Introduction

dbt is a transformation workflow that helps you get more work done while producing higher quality results. You can use dbt to modularize and centralize your analytics code, while also providing your data team with guardrails typically found in software engineering workflows. Collaborate on data models, version them, and test and document your queries before safely deploying them to production, with monitoring and visibility.

dbt compiles and runs your analytics code against your data platform, enabling you and your team to collaborate on a single source of truth for metrics, insights, and business definitions. This single source of truth, combined with the ability to define tests for your data, reduces errors when logic changes, and alerts you when issues arise.

As dbt user, your main focus will be on writing models (i.e select queries) that reflect core business logic.


Get started with dbt

The first thing that you need to know is that dbt can be access through dbt Core or dbt Cloud.

▸ **Actions to take**:
**a)** In the dbt introduction, what are the two ways to access dbt?
**b)** According to the dbt introduction, what does the single source of truth cover? List every one.
**c)** Proceed with the dbt introduction, picking up after its last sentence.

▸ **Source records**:
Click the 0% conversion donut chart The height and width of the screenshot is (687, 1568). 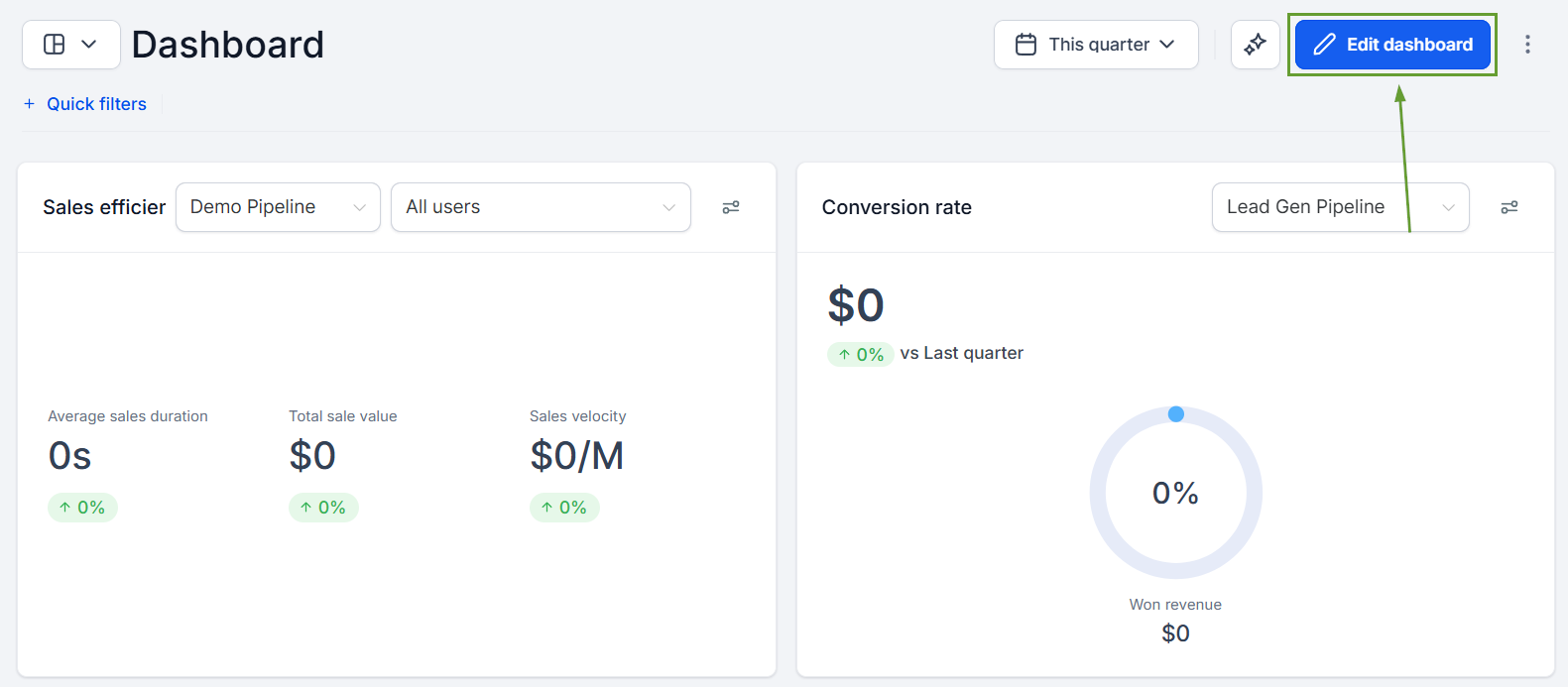(x=1176, y=493)
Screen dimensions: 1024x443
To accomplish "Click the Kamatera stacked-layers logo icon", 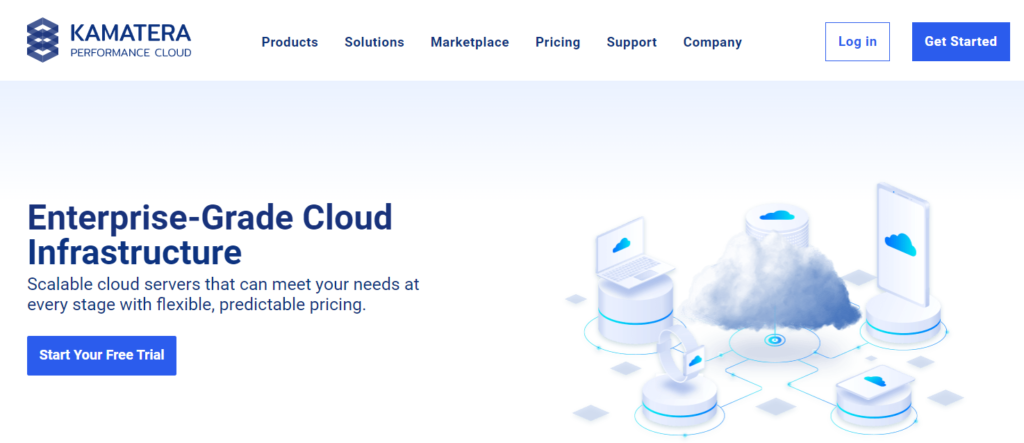I will [x=43, y=41].
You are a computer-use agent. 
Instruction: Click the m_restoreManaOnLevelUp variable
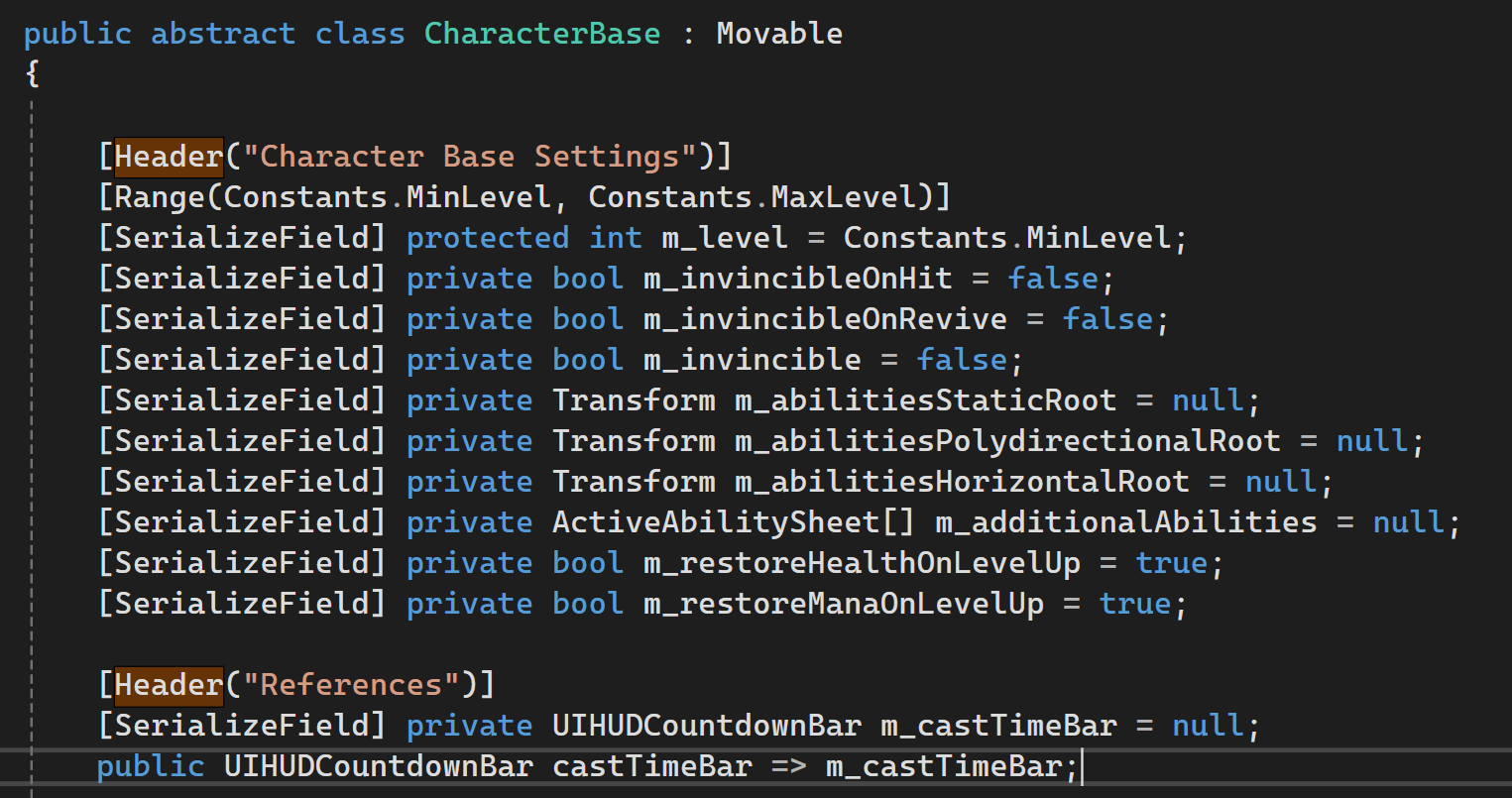[843, 604]
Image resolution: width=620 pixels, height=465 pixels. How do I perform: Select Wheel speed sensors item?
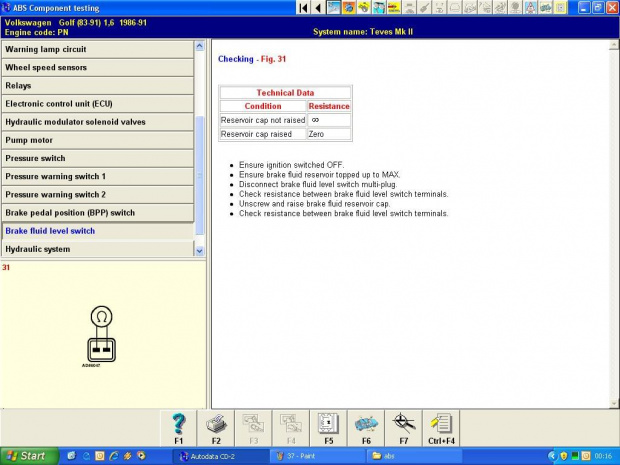(98, 67)
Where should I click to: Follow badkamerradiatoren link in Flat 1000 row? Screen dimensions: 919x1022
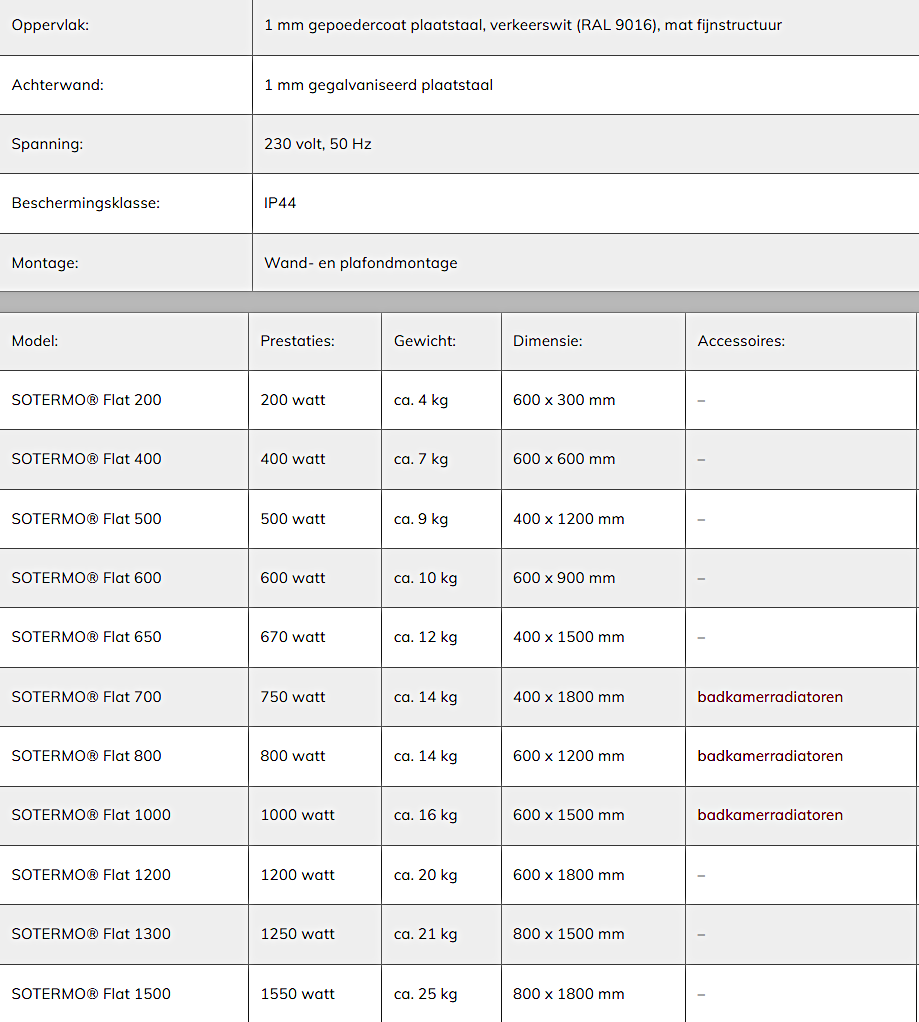770,815
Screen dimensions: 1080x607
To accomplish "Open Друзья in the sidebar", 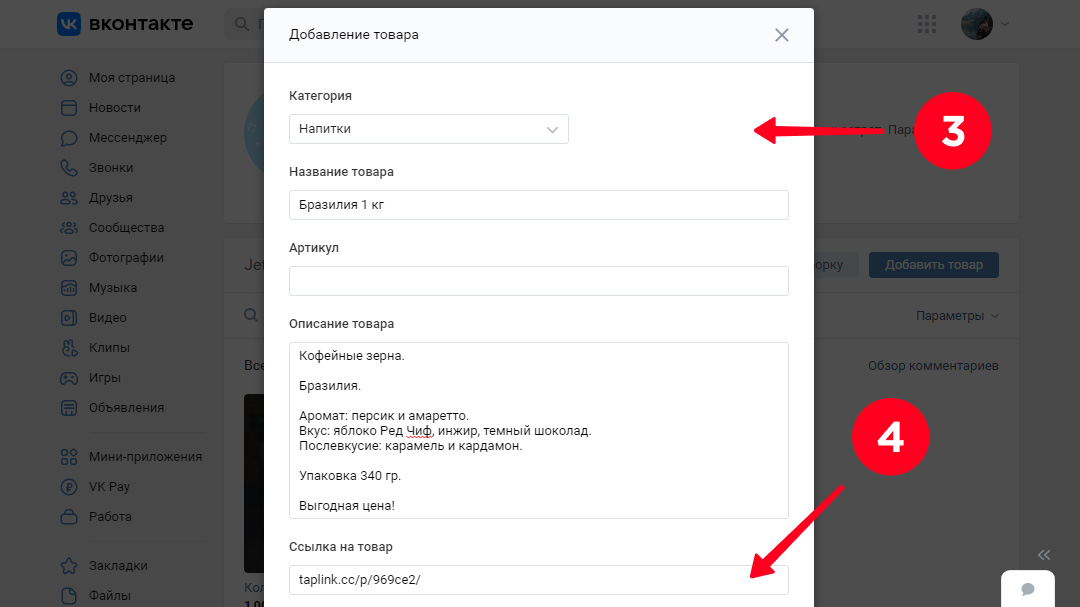I will click(96, 198).
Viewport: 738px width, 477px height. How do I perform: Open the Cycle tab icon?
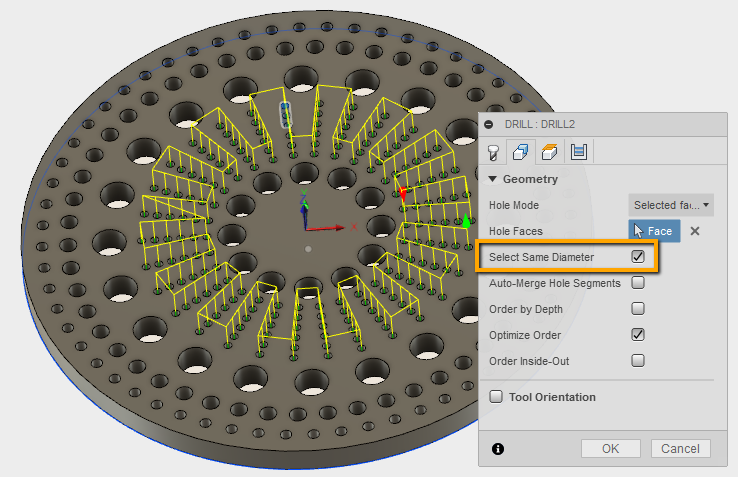pyautogui.click(x=578, y=152)
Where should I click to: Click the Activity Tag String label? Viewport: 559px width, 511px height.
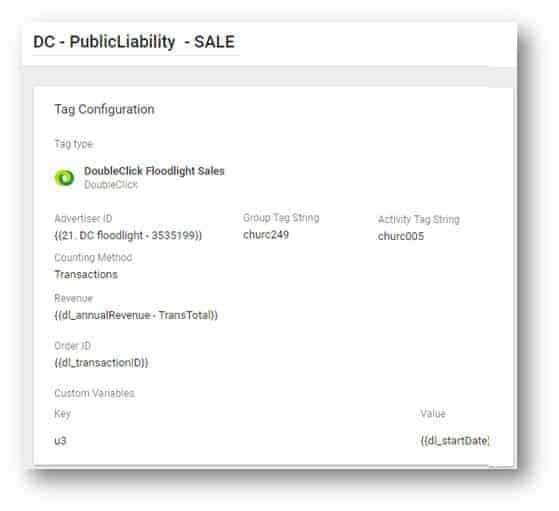pyautogui.click(x=419, y=219)
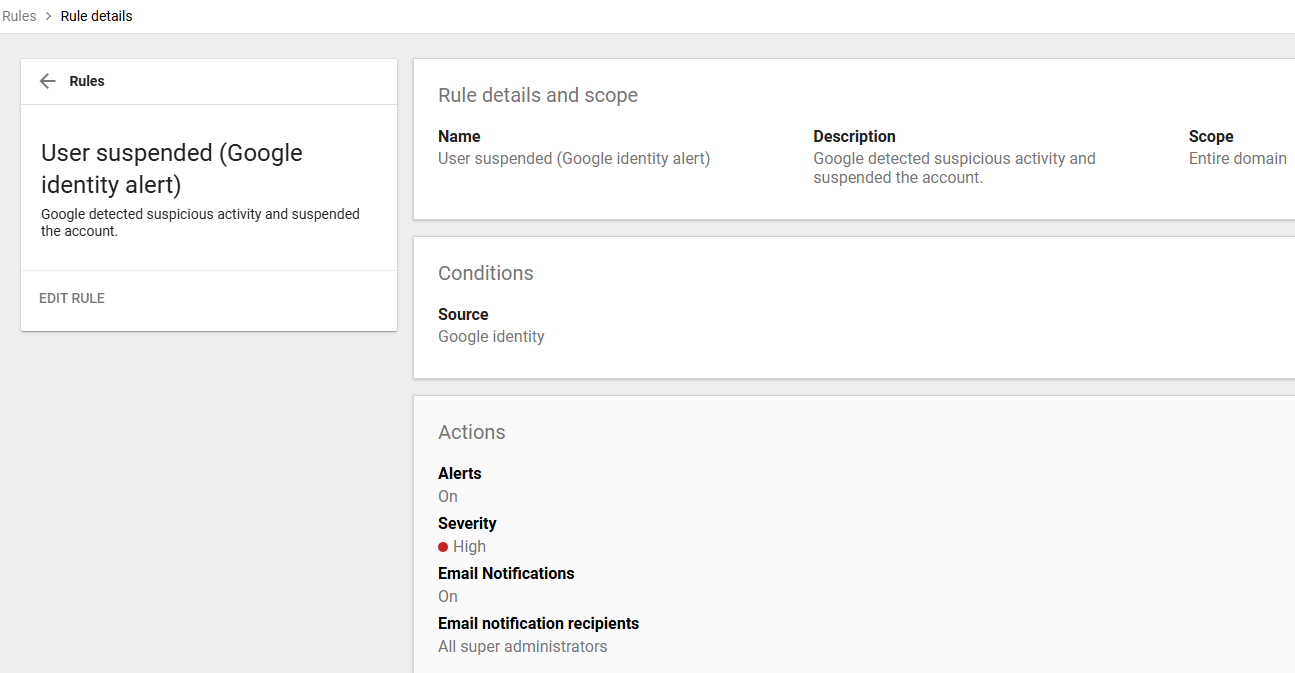Click the Google identity source value
The width and height of the screenshot is (1295, 673).
point(491,336)
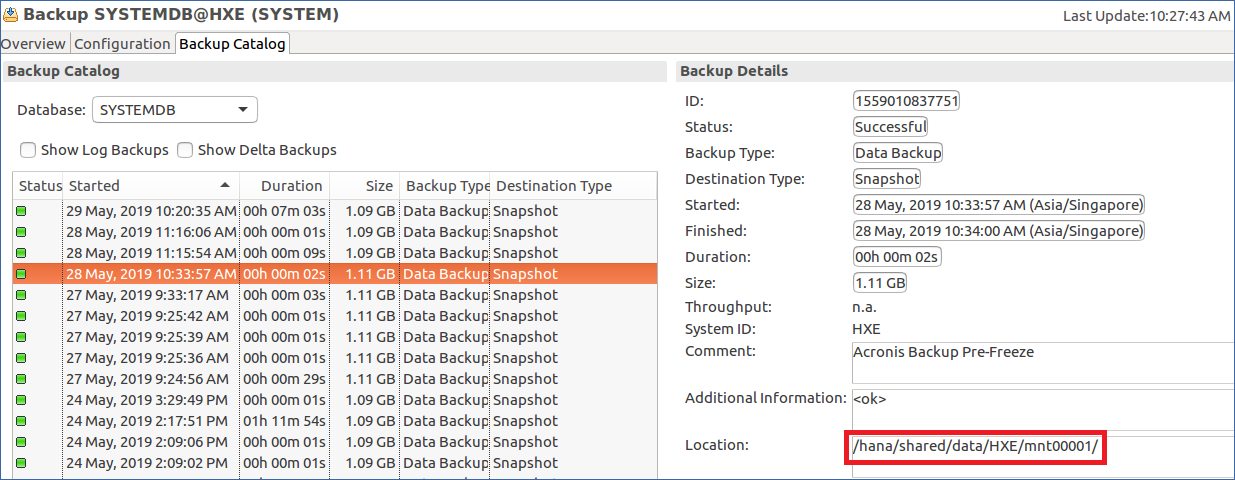This screenshot has width=1235, height=480.
Task: Click green status icon of 24 May 2:17:51 PM backup
Action: click(x=21, y=421)
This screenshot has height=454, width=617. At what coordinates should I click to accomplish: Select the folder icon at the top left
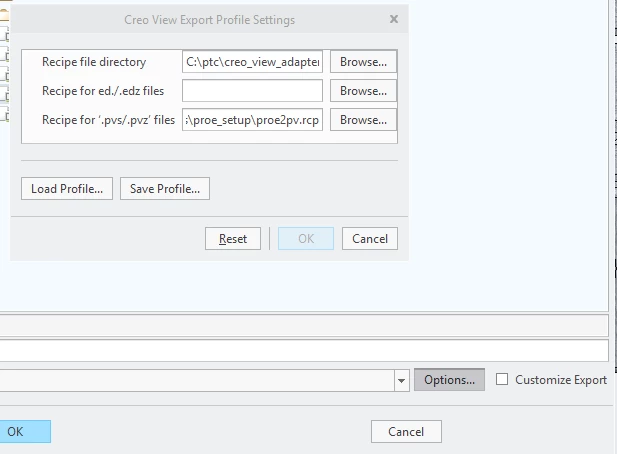(4, 15)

▸ **Final answers**:
**a)** dbt can be accessed through dbt Core or dbt Cloud.

**b)** Metrics, insights, and business definitions.

**c)**
  • dbt Cloud

dbt Cloud is the fastest and most reliable way to deploy dbt but also comes with a price if you don’t want to be an unique user.

  • dbt Core

dbt Core is an open-source tool, that we can use to deploy dbt without cost. (Spoiler alert: We’ll choose this way)

Install dbt Core

According to the dbt Core Installation, the recommended for macOS is to use Homebrew to install dbt.

Then we can use it to install dbt by running the following commands:

$ brew update
$ brew install git
$ brew tap dbt-labs/dbt

Now you’re ready to install dbt, I will install a redshift adapter but you can choose whatever you want. Check the list here: dbt-adapters

$ brew install dbt-redshift

To check if you installed dbt-core successfully run the following command:

$ dbt --version

Should you get something quite similar to the following image dbt version image

Start a dbt project

At this time, you had all you need to start a dbt project, to do that run the following command:

$ dbt init

If this is your first time ever using the tool, it will:

  • Ask you to name your project.
  • Ask you which database adapter you’re using (or to Supported Data Platforms).
  • prompt you for each piece of information that dbt needs to connect to that database: account,user, password, etc.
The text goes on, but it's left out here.